The land action in these volumes is simulated using custom scenarios I design in TOAW-IV, on scales ranging from 250 meters to 5 kilometers per hex. All the naval and air action is simulated in scenarios I build using Command Modern Operations, software that is also used by the US military and defense establishment. Both are available from Matrix Games. You can easily find all the places mentioned in the naval and lan
d action on Google Maps.
- John Schettler
Part I
Nanchang
“Nobody lives forever… My past seemed like so much excess baggage, my future a series of long goodbyes, my present an empty flask, the last good drink already bitter on my tongue.”
― James Crumley
Chapter 1
Admiral Sun Wei knew in his heart that he had been defeated.
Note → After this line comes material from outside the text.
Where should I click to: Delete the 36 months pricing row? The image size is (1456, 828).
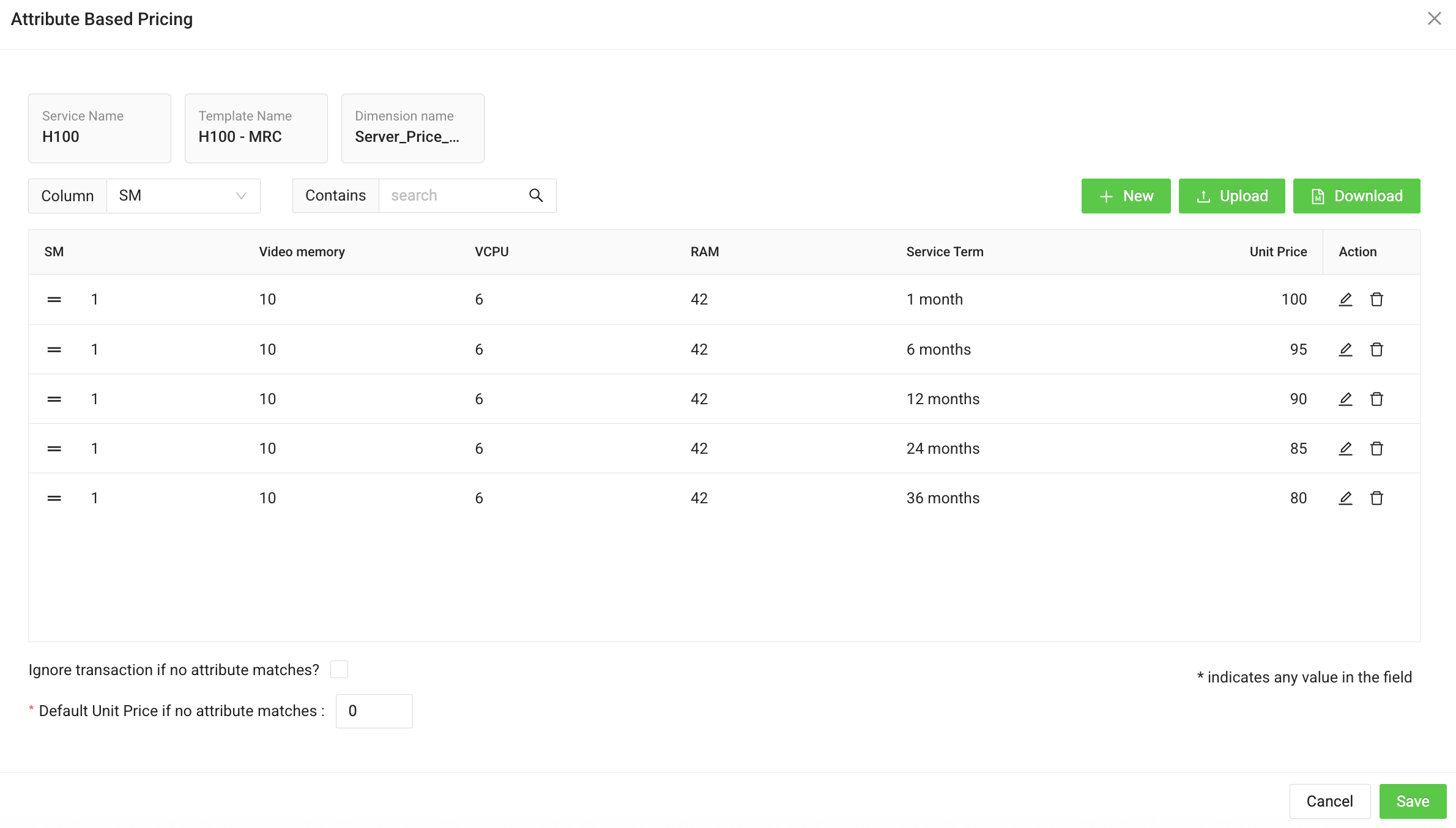tap(1377, 498)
After the beating he had delivered to the Royal Navy, he had every confidence in this operation. Yet as soon as the American carrier came on the scene, everything changed. Yes, he thought, I had every confidence, and that amounted to overconfidence, perhaps even hubris on my part. We mustered the fleet, collecting squadrons and flotillas from the Gulf of Aden and Arabian Sea, and all mostly armed with the YJ-18, the deadly missile that we used to savage the British fleet. But we needed something more.
I failed to perceive just how effective the American carrier can be at range. They can standoff over 400 miles from us, and still deliver missiles and those strings of bombs. It would not be so if we were able to find and target their F-35’s, but with no carrier here, and no J-31’s to cover and support the fleet, I was reduced to using land based J-20’s on long range recon flights just to locate the enemy. When I finally found him, I saw he was outside the range of all our YJ-18’s. Only our YJ-100 could range out far enough to engage, and we did not have them in sufficient numbers to generate enough mass and saturation in the attack to break through their defense.
They knew this…. Yes, they knew we would have limited means of delivering any offensive punch beyond 300 miles, and therefore, that is where they stayed. I turned and attempted to close the range, our ships racing through the swells at 30 knots or better. All they did was turn and lead us deeper into the Indian Ocean, and at 35 knots, their carrier was faster than the swiftest of my destroyers. We could not catch them, or ever bring our YJ-18’s into combat range.